* SOURCE PASSAGE

+ + + +

Some foods are just meh, and some make you wonder, Where have you been all my life? This salad? Definitely the second one. It’s got history (couscous has been around for centuries), a little love (handpicked ingredients, including my granddaughter’s homegrown mint), and plenty of perks.

First, the flavor, sweet dates, crunchy almonds, zesty dressing, and creamy couscous? Yeah, it works. Second, it’s actually good for you, packed with fiber, protein, and all the good stuff your body loves. And third? It’s ridiculously easy to throw together, whether you’re making lunch, impressing friends, or just trying to use up what’s in the pantry.

So grab a bowl. This one’s worth it.

+ + + +

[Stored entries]
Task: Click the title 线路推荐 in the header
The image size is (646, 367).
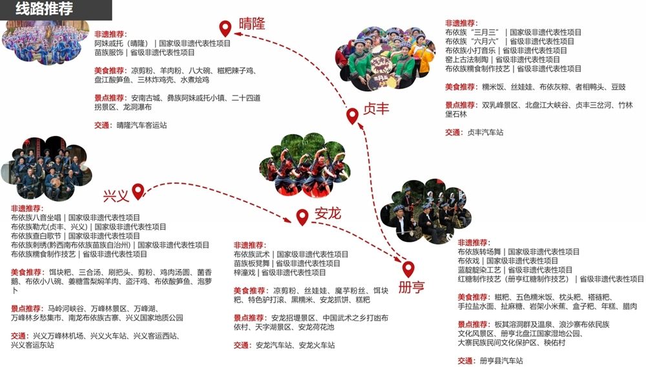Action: click(x=44, y=8)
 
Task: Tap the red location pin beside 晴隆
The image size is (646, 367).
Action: click(x=225, y=28)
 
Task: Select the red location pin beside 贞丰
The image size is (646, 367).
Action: click(x=352, y=116)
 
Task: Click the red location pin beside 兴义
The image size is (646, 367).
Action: click(x=138, y=192)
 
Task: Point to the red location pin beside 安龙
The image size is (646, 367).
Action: click(x=302, y=217)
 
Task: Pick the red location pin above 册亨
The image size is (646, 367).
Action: click(x=408, y=269)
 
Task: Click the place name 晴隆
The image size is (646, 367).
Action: click(x=252, y=23)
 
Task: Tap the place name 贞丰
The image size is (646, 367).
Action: click(x=376, y=109)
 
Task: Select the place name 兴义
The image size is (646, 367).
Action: click(x=116, y=196)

+ + + +

* WORK ORDER A
Using the couscous salad passage, decide whether each statement agrees with it: (i) The mint in the salad was grown by the writer's granddaughter. (ii) The salad takes a long time to prepare. (iii) The salad contains crunchy almonds. For each, answer yes or no and quote the deciding words.
* WORK ORDER B
Write what comes next in the couscous salad passage, picking up after its final line.

* OUTPUT A
(i) Yes: "including my granddaughter’s homegrown mint"
(ii) No: "It’s ridiculously easy to throw together"
(iii) Yes: "crunchy almonds"

* OUTPUT B
Ingredients

Units Scale

Salad Ingredients

  • 1 3/4 cups (312 ml) cooked Israeli couscous
  • 1 large can (13.66 FL oz) coconut milk + same can filled with water
  • 90-100 g slivered almonds, toasted (honestly, the more, the better)
  • 2 shallots, finely chopped
  • 250 ml grated carrots (kept a few sliced ones for decoration, because why not?)
  • 1 can (400 ml) chickpeas, drained
  • 70-100 g arugula (about half a punnet)
  • 6 big, juicy dates, pitted and chopped (next time, I’m adding more)
  • 50 ml capers
  • 6 chunky sun-dried tomatoes, chopped

Dressing That Actually Matters

  • 90 ml olive oil
  • 25 ml fresh lemon juice
  • 25 ml orange juice (store-bought, extra pulp, it just works)
  • 25 ml maple syrup
  • 5 ml cinnamon
  • 5 ml ground ginger
  • 5 ml turmeric
  • 2 ml salt
  • 1 ml dried mint (straight from my granddaughter’s garden, pretty much the VIP ingredient)


Instructions

  1. Cook the couscous in coconut milk and water.
  2. Bring it to a boil, let it simmer for about 12–15 minutes, and give it a stir here and there.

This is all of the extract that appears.